In watchmaking, dial typography is often neglected. Even the most high-end companies are prone to employing ‘off-the-rack’ typefaces for their numerals. With an in-house typographer as one of our founding members, this was never going to be the case for anOrdain. In fact, typography provided the starting point for our entire design process, influencing everything from hand design to the shape of the lugs.

When brainstorming visual directions for the Model 1 there were a couple of key points to convey. The highly skilled workmanship of the dial production needed to balance against the high-tech precision of watchmaking, all while communicating the beauty of the Scottish Highlands.

The rugged beauty of the Highlands seemed to articulate the vision of the watch - something that ultimately needed to be functional as well as beautiful.

Taking our name from Loch an Ordain in the Scottish Highlands, it also sparked the idea of ‘ordnance’ and prompted some thorough inspection of Ordnance Survey maps. The more the maps were studied, the more relevant they seemed.

Traditional cartography perfectly combines the opposing elements of the hand-crafted and the highly technical – two qualities we wanted to convey through our numerals.

When developing a typeface, it was important to retain some of the hand-drawn qualities from the Ordnance Survey maps.
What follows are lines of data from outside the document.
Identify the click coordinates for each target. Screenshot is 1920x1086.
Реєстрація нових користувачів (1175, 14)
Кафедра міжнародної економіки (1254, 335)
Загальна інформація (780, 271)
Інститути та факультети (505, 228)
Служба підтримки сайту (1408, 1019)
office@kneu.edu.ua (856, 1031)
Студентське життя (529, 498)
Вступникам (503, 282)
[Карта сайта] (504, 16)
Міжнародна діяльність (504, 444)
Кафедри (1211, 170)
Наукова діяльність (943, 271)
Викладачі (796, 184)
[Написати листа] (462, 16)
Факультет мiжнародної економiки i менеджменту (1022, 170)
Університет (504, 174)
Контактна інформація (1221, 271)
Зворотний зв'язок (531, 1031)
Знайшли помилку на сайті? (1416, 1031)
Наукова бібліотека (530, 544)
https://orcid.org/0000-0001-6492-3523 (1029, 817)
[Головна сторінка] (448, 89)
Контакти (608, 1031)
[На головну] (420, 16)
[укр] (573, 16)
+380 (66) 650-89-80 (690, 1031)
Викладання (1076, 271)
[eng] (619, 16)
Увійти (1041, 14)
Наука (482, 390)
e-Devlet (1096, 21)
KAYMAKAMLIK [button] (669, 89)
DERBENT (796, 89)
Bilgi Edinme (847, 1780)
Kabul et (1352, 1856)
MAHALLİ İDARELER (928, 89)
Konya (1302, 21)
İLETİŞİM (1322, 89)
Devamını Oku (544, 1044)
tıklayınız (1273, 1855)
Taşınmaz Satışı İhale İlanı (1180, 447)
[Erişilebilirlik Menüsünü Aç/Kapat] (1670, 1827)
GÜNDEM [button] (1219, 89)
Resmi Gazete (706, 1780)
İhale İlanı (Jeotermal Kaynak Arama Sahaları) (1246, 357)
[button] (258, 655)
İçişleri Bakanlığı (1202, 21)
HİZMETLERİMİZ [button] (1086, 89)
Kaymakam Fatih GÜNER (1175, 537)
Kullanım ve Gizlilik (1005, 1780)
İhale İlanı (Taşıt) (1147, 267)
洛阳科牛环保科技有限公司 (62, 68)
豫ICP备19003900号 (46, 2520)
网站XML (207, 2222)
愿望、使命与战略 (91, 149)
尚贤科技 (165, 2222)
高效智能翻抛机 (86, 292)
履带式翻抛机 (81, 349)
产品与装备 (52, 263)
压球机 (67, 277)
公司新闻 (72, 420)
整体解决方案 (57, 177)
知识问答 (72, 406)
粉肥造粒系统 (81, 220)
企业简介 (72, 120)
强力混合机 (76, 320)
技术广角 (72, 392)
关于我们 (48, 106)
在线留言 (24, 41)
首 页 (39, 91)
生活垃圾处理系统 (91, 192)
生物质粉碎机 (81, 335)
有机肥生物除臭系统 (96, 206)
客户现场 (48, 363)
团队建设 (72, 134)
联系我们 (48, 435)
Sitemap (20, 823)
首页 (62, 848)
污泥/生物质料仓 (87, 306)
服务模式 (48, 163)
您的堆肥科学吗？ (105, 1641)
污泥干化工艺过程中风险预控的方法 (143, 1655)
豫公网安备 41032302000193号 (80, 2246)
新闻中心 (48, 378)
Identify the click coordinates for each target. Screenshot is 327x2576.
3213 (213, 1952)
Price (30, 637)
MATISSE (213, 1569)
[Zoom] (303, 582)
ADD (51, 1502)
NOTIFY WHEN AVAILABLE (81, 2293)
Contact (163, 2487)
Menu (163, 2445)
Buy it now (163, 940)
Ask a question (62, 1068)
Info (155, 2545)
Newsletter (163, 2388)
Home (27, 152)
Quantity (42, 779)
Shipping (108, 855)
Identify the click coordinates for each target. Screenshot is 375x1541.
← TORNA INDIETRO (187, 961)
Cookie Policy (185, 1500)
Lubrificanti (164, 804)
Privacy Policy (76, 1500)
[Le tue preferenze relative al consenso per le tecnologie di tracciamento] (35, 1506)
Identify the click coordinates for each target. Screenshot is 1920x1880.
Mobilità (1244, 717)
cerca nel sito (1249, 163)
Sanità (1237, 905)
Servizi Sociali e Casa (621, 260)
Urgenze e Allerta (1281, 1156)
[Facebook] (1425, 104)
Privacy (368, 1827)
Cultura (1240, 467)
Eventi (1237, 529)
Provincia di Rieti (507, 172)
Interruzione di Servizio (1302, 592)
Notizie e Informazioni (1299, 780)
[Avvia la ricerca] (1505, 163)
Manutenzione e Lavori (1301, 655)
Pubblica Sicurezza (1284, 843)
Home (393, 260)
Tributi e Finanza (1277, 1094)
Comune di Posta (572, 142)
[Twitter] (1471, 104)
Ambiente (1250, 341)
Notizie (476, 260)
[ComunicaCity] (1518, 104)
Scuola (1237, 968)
Much of the text in the maps was not much larger than that needed for a watch dial but managed to remain perfectly legible and full of character.

In the end, two typefaces were created – one for the hour markings and another for the minutes and seconds. Easily distinguishable, the two typefaces of the Model 1 complement each other as the lettering on the maps.

The hands drew inspiration from vintage compass needles, which felt in-keeping with the lettering.

The lugs included angular cuts to reference the harsh angular shapes of the letterforms.